- [EXERCISE OBJECTIVE]: Would you write out all the records again, exactly?

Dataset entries
────
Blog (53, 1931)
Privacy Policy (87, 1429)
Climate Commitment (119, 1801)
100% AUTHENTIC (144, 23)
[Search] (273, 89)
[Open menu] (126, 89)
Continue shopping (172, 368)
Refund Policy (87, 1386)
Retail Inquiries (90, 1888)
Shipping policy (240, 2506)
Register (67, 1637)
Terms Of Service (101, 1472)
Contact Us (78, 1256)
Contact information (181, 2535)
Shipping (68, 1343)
────
- [ANSWER SECTION]:
Blog (53, 1931)
Privacy Policy (87, 1429)
Climate Commitment (119, 1801)
100% AUTHENTIC (144, 23)
[Search] (273, 89)
[Open menu] (126, 89)
Continue shopping (172, 368)
Refund Policy (87, 1386)
Retail Inquiries (90, 1888)
Shipping policy (240, 2506)
Register (67, 1637)
Terms Of Service (101, 1472)
Contact Us (78, 1256)
Contact information (181, 2535)
Shipping (68, 1343)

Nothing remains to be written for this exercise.